The Darpa Challenge

Maybe if we start training robots to save people’s lives now, some of them will collaborate with the post-Skynet human resistance later. That’s not the explicit purpose of the Darpa Robotics Challenge, but if it’s a side benefit, that’d be fine. What the DRC is supposed to do, though, is take the 25 finalists announced today, a group of robots from around the world whittled down over the past three years, and put them through a grueling series of disaster rescue tests. These bots will have to do a lot more than vacuum a floor or pretend to be a loving pet. They’ll have to traverse obstacles, open doors, and even drive a vehicle—all mostly autonomously. The winner gets $2 million (the team of roboticists, not the robot).

Meanwhile, Darpa getting all these robots and their nominal masters together already represents something unprecedented. “It’s the biggest collection of robots in one place that’s ever happened,” says Jonathan Hurst, a roboticist at Oregon State University. “Some people are calling it ‘Robo-Woodstock.’” (Watch out for the brown battery acid.) Hurst specializes in legged locomotion; his lab designed the bipedal ATRIAS robot for the challenge.
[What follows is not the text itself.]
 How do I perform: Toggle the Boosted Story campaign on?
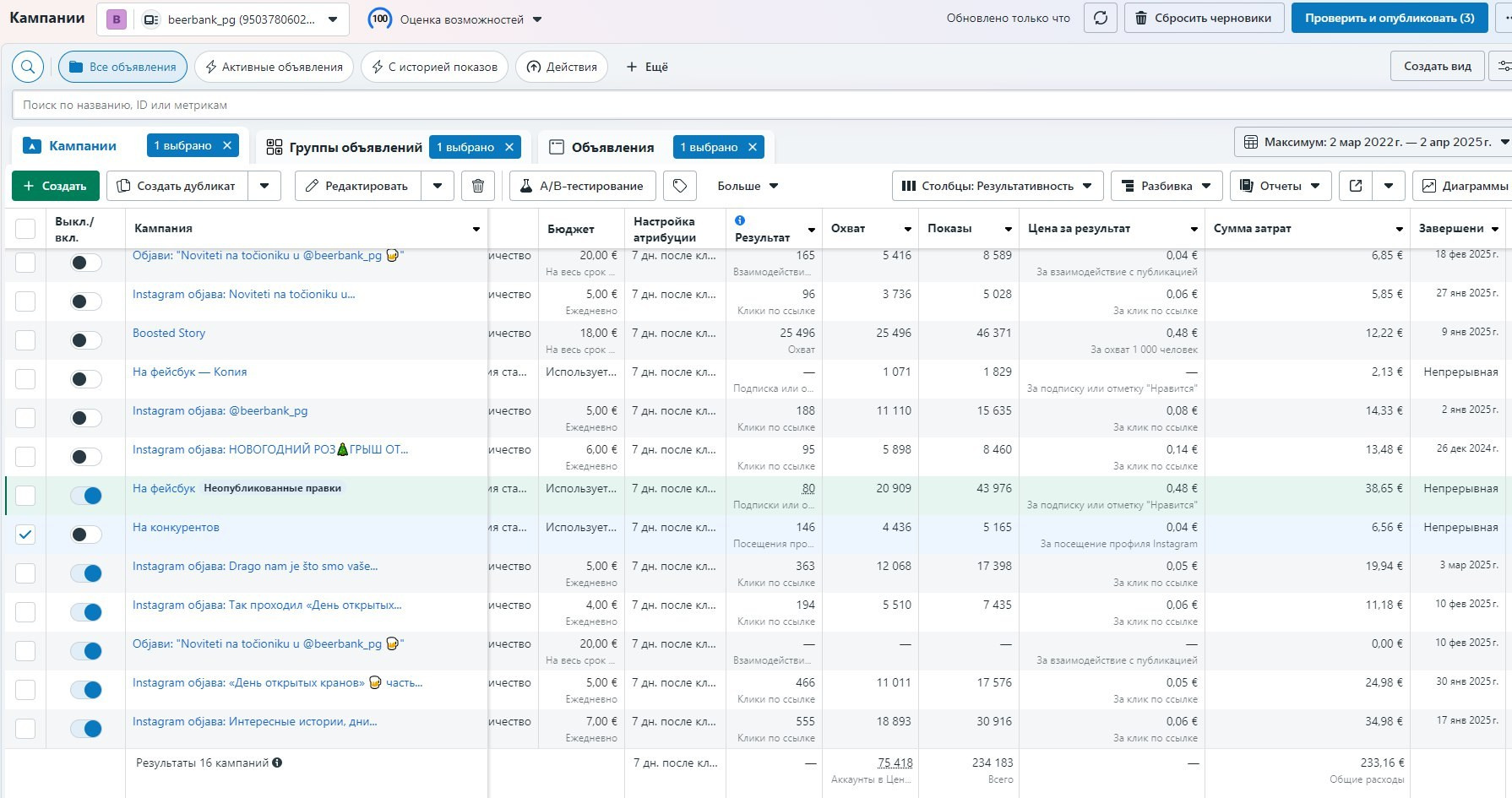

The goal of the competition is to push forward autonomous technologies that will help in disaster recovery and search-and-rescue operations, using robots to enter places or assess situations too dangerous for humans. “We’re trying to make this contest more authentic to what a real disaster would be,” said DRC program manager Gill Pratt in a press conference announcing the finalists. Some of the entrants have gone through similar trials already—Boston Dynamics has already tested its bipedal Atlas like this, and in fact several of the finalists used Atlas as a shell for their own hardware. As long as none of those tasks involve crunching human skulls under alloy feet, we’re good.